Author: Mårten Lager, Department of Computer Science, Lund university Wallenberg AI, Autonomous Systems and Software Program (WASP).

Faculty opponent: Prof. Henrik I. Christensen, University of California, USA

Location: Online - link by registration


As for the automotive industry, industry and academia are making extensive efforts to create autonomous ships. The solutions for this are very technology-intense. Many building blocks, often relying on AI technology, need to work together to create a complete system that is safe and reliable to use. Even when the ships are fully unmanned, humans are still foreseen to guide the ships when unknown situations arise. This will be done through teleoperation systems.

In this thesis, methods are presented to enhance the capability of two building blocks that are important for autonomous ships; a positioning system, and a system for teleoperation.

The positioning system has been constructed to not rely on the Global Positioning System (GPS), as this system can be jammed or spoofed. Instead, it uses Bayesian calculations to compare the bottom depth and magnetic field measurements with known sea charts and magnetic field maps, in order to estimate the position. State-of-the-art techniques for this method typically use high-resolution maps. The problem is that there are hardly any high-resolution terrain maps available in the world. Hence we present a method using standard sea-charts. We compensate for the lower accuracy by using other domains, such as magnetic field intensity and bearings to landmarks. Using data from a field trial, we showed that the fusion method using multiple domains was more robust than using only one domain. 
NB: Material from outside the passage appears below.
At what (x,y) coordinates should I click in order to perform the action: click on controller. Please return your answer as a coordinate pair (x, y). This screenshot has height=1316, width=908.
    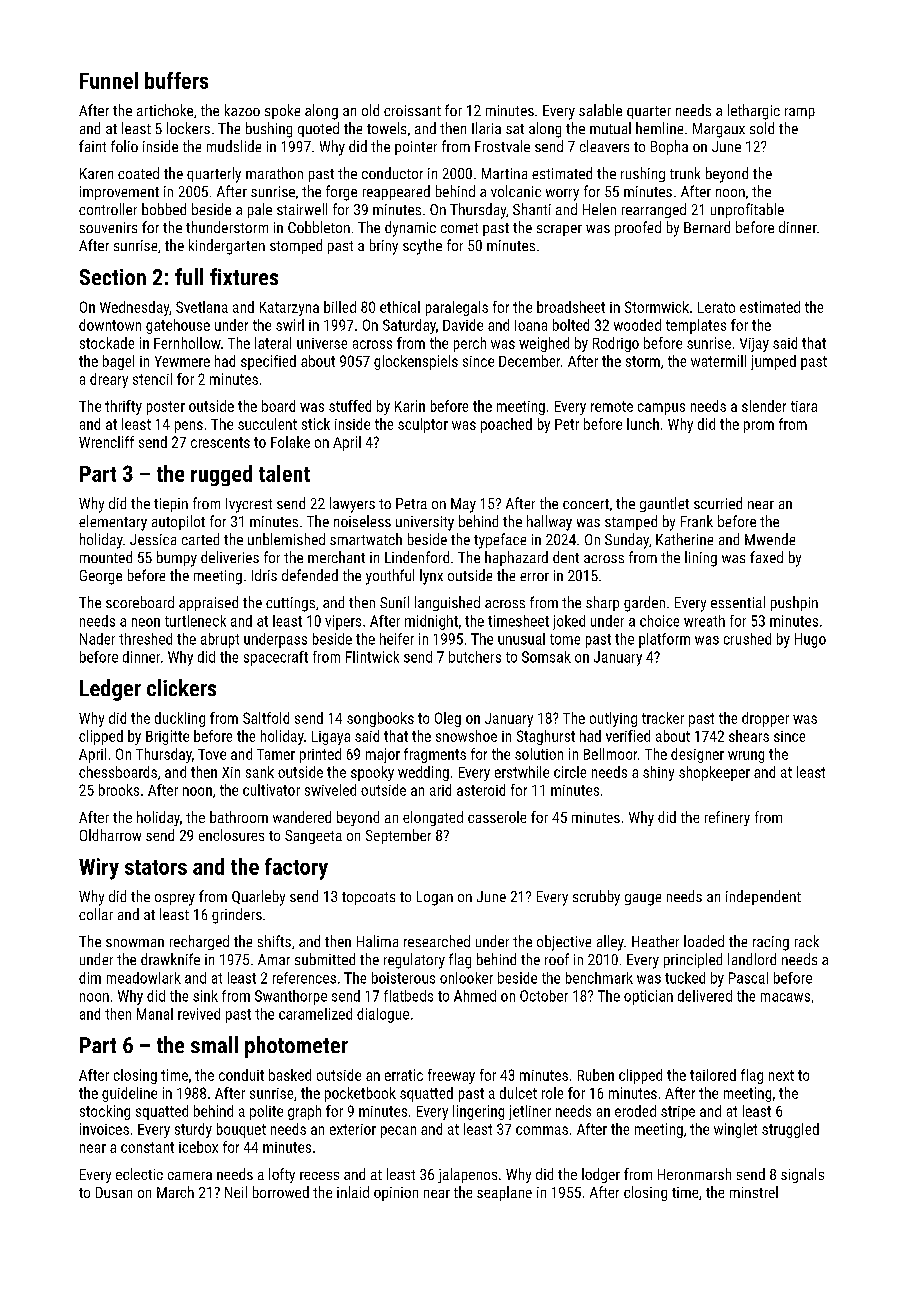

In the second building block, we first investigated how 3D and VR approaches could support the remote operation of unmanned ships with a data connection with low throughput, by comparing respective graphical user interfaces (GUI) with a Baseline GUI following the currently applied interfaces in such contexts. Our findings show that both the 3D and VR approaches outperform the traditional approach significantly. We found the 3D GUI and VR GUI users to be better at reacting to potentially dangerous situations than the Baseline GUI users, and they could keep track of the surroundings more accurately. Building from this, we conducted a teleoperation user study using real-world data from a field-trial in the archipelago, where the users should assist the positioning system with bearings to landmarks. The users experienced the tool to give a good overview, and despite the connection with the low throughput, they managed through the GUI to significantly improve the positioning accuracy.